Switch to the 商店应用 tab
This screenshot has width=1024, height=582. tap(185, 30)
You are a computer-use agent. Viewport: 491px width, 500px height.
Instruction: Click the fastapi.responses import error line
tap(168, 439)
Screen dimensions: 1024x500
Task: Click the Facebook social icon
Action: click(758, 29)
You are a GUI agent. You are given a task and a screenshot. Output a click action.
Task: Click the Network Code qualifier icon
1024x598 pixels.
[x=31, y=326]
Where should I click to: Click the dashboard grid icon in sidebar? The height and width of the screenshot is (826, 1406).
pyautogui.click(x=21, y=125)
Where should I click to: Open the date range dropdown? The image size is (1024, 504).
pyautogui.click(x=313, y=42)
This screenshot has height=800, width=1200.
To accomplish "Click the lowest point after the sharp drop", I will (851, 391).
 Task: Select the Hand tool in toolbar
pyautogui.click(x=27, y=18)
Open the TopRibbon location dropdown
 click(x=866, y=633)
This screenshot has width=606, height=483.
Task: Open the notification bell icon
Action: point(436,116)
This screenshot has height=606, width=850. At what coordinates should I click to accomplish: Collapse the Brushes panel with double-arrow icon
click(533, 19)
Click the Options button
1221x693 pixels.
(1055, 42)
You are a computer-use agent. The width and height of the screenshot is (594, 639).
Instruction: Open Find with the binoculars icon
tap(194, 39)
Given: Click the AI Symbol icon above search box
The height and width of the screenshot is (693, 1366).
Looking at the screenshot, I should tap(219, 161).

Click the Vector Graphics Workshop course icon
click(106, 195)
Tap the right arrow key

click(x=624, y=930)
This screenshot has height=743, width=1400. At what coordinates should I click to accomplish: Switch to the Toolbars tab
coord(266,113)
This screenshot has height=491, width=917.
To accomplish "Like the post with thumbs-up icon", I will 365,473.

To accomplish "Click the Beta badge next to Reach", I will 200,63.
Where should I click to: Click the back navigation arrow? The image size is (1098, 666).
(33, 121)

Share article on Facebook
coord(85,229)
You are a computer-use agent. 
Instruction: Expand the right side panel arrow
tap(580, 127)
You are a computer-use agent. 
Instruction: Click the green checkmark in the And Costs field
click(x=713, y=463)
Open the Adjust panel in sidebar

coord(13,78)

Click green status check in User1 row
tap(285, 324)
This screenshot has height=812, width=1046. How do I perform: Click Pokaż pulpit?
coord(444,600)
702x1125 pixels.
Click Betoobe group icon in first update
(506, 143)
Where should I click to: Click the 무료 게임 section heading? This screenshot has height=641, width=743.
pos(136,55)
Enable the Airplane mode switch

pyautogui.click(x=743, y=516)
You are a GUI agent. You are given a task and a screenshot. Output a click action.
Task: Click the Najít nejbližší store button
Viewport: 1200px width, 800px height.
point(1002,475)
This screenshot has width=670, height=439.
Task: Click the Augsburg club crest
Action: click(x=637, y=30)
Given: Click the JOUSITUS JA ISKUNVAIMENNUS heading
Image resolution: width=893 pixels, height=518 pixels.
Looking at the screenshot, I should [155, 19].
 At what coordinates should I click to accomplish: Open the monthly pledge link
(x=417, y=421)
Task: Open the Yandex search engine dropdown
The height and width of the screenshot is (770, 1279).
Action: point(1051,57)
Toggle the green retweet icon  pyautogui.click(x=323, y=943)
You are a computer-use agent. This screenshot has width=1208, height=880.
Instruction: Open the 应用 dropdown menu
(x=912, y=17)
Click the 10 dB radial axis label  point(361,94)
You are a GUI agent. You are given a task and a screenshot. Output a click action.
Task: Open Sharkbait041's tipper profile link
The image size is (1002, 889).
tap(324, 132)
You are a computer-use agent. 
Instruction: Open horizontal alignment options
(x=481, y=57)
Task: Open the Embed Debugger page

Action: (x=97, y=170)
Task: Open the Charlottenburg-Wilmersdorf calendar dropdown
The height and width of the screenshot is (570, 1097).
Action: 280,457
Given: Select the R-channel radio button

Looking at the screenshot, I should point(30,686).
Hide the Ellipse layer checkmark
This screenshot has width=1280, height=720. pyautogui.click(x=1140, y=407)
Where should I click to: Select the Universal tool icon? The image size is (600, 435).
========================
*TASK STATEMENT*.
Would you output every line of the listing exactly as given?

*RESULT OF THIS EXERCISE*.
Switch to the 商店应用 tab
This screenshot has width=1024, height=582. tap(185, 30)
You are a computer-use agent. Viewport: 491px width, 500px height.
Instruction: Click the fastapi.responses import error line
tap(168, 439)
Screen dimensions: 1024x500
Task: Click the Facebook social icon
Action: click(758, 29)
You are a GUI agent. You are given a task and a screenshot. Output a click action.
Task: Click the Network Code qualifier icon
1024x598 pixels.
[x=31, y=326]
Where should I click to: Click the dashboard grid icon in sidebar? The height and width of the screenshot is (826, 1406).
pyautogui.click(x=21, y=125)
Where should I click to: Open the date range dropdown? The image size is (1024, 504).
pyautogui.click(x=313, y=42)
This screenshot has height=800, width=1200.
To accomplish "Click the lowest point after the sharp drop", I will (851, 391).
 Task: Select the Hand tool in toolbar
pyautogui.click(x=27, y=18)
Open the TopRibbon location dropdown
 click(x=866, y=633)
This screenshot has width=606, height=483.
Task: Open the notification bell icon
Action: point(436,116)
This screenshot has height=606, width=850. At what coordinates should I click to accomplish: Collapse the Brushes panel with double-arrow icon
click(533, 19)
Click the Options button
1221x693 pixels.
(1055, 42)
You are a computer-use agent. The width and height of the screenshot is (594, 639).
Instruction: Open Find with the binoculars icon
tap(194, 39)
Given: Click the AI Symbol icon above search box
The height and width of the screenshot is (693, 1366).
Looking at the screenshot, I should tap(219, 161).

Click the Vector Graphics Workshop course icon
click(106, 195)
Tap the right arrow key

click(x=624, y=930)
This screenshot has height=743, width=1400. At what coordinates should I click to accomplish: Switch to the Toolbars tab
coord(266,113)
This screenshot has height=491, width=917.
To accomplish "Like the post with thumbs-up icon", I will 365,473.

To accomplish "Click the Beta badge next to Reach", I will 200,63.
Where should I click to: Click the back navigation arrow? The image size is (1098, 666).
(33, 121)

Share article on Facebook
coord(85,229)
You are a computer-use agent. 
Instruction: Expand the right side panel arrow
tap(580, 127)
You are a computer-use agent. 
Instruction: Click the green checkmark in the And Costs field
click(x=713, y=463)
Open the Adjust panel in sidebar

coord(13,78)

Click green status check in User1 row
tap(285, 324)
This screenshot has height=812, width=1046. How do I perform: Click Pokaż pulpit?
coord(444,600)
702x1125 pixels.
Click Betoobe group icon in first update
(506, 143)
Where should I click to: Click the 무료 게임 section heading? This screenshot has height=641, width=743.
pos(136,55)
Enable the Airplane mode switch

pyautogui.click(x=743, y=516)
You are a GUI agent. You are given a task and a screenshot. Output a click action.
Task: Click the Najít nejbližší store button
Viewport: 1200px width, 800px height.
point(1002,475)
This screenshot has width=670, height=439.
Task: Click the Augsburg club crest
Action: click(x=637, y=30)
Given: Click the JOUSITUS JA ISKUNVAIMENNUS heading
Image resolution: width=893 pixels, height=518 pixels.
Looking at the screenshot, I should [155, 19].
 At what coordinates should I click to accomplish: Open the monthly pledge link
(x=417, y=421)
Task: Open the Yandex search engine dropdown
The height and width of the screenshot is (770, 1279).
Action: point(1051,57)
Toggle the green retweet icon  pyautogui.click(x=323, y=943)
You are a computer-use agent. This screenshot has width=1208, height=880.
Instruction: Open the 应用 dropdown menu
(x=912, y=17)
Click the 10 dB radial axis label  point(361,94)
You are a GUI agent. You are given a task and a screenshot. Output a click action.
Task: Open Sharkbait041's tipper profile link
The image size is (1002, 889).
tap(324, 132)
You are a computer-use agent. 
Instruction: Open horizontal alignment options
(x=481, y=57)
Task: Open the Embed Debugger page

Action: (x=97, y=170)
Task: Open the Charlottenburg-Wilmersdorf calendar dropdown
The height and width of the screenshot is (570, 1097).
Action: 280,457
Given: Select the R-channel radio button

Looking at the screenshot, I should point(30,686).
Hide the Ellipse layer checkmark
This screenshot has width=1280, height=720. pyautogui.click(x=1140, y=407)
Where should I click to: Select the Universal tool icon? The image size is (600, 435).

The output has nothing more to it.